Embracing Change as a Way of Life

I’ve become experienced in change. I definitely don’t like it. Scratch that — I dread it. But I’ve gotten a lot of practice and have learned a thing or two. The part I dislike most are the lasts. The last time playing pickup in the off-season; the last dinner with friends; the last night sleeping in my own bed.

Just as I dread the lasts, I am also apprehensive about the firsts. The first night in a new apartment in a strange city; the first time meeting a new group of teammates; the first practice session — which is often some form of fitness/athletic testing; the first time playing in front of new coaches, who are forming opinions.

Change has become an integral part of my life and career. Recently, I packed up and drove from Washington to Kansas City. My life transitioned nearly as quickly as the highways went from hilly to flat. And just as the lasts came and went, so did the firsts. I settled into my new apartment and have reconnected with some former teammates and close friends.

This season I will be living with Rebecca Moros (whom I met when we played for the same regional team when we were 13) and Heather O’Reilly (whom I played with at th University of North Carolina for two seasons and also on Sky Blue F.C. for my first two years as a professional). Jen Buczkowski, another member of F.C. Kansas City, was a teammate on Sky Blue F.C. and the under-19 national team. And I played and traveled through Russia and Europe with the F.C. Kansas City veteran Leigh Ann Robinson for a month. So while there is a lot new here, there is also much that is very reassuringly familiar.

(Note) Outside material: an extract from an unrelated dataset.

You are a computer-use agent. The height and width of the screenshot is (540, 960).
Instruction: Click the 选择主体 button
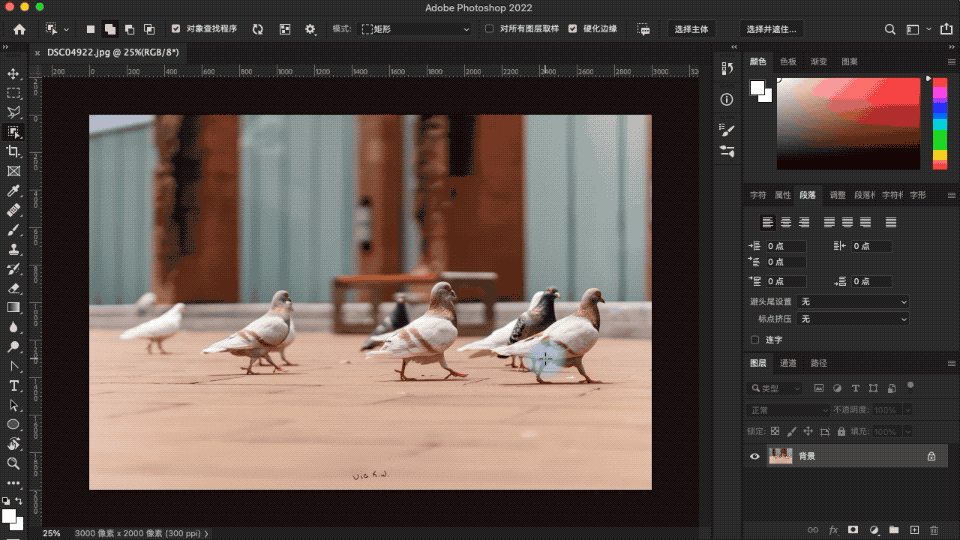pyautogui.click(x=691, y=29)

Now, instead of dreading change, I am trying to find comfort in it. Preseason with a new team is always different, but it also brings reassuring sensations. There is the soreness from slightly overworked muscles, the grind of multiple sessions in one day, and the mental fatigue of always being on the go. Those familiar discomforts bring a certain sense of comfort, and a set of personal do’s and don’ts that I think can be applied to undergoing any period of intense change.

■ Respect the adjustment period. While I always try to be as well prepared as possible, I don’t want to peak during preseason. The first time playing 11v11 after a winter of small-sided and indoor training is always an adjustment. I try to make the transition smoothly and consistently. Being a professional is about the ability to bring your best effort day in and day out.

■ Don’t save energy. Although consistency is the aim, preseason is a time to expend energy and prepare for the demands of an entire season, not just the first game, and so it demands maximum effort. It’s supposed to be intense and leave you sore. There’s always time to scale back later.

■ Stay mentally engaged. There is a grind about preseason and it is certainly not just physical. Waking up early, training hard, recovering, and doing it all again is mentally exhausting. It takes a conscious effort to stay tuned in and prepared to learn. This could be as simple as connecting with teammates, or remaining focused during the second session of the day when the team is training a nuanced detail of building out of the back.

■ Balance is key. Don’t think about soccer during your time off. There are always tons of situations to analyze, whether it is team-wise or personally. I try to let my down time be down time. I have indulged in the Kansas City barbecue that everyone recommends and tried to make some friends outside the team. I also want to get involved in the community by coaching and working with youth players.

Beyond those rules, I am constantly working to maintain an emotional distance from the ups and downs that my confidence can naturally take. The season hasn’t even started, so if I already find myself on an emotional roller coaster, I will be in for a rough one once the games begin. Just as preseason training builds a physical reserve to last through the season, it must build an emotional reserve, too.

As I try to make my way to training without using my GPS or to figure out which will be my go-to grocery store, Kansas City is slowly becoming home. Just as quickly as the first week of preseason flew by — when learning everyone’s names was nearly as stressful as the physical and technical testing we did — we are soon approaching the last days of that preseason.

The team has one more week to gel, to prepare and then to fine-tune before our opener on April 12. As we do the hard work to build a common understanding and the physical, mental, and emotional bank from which we will draw throughout the season, I’m sure our preparation will pay off.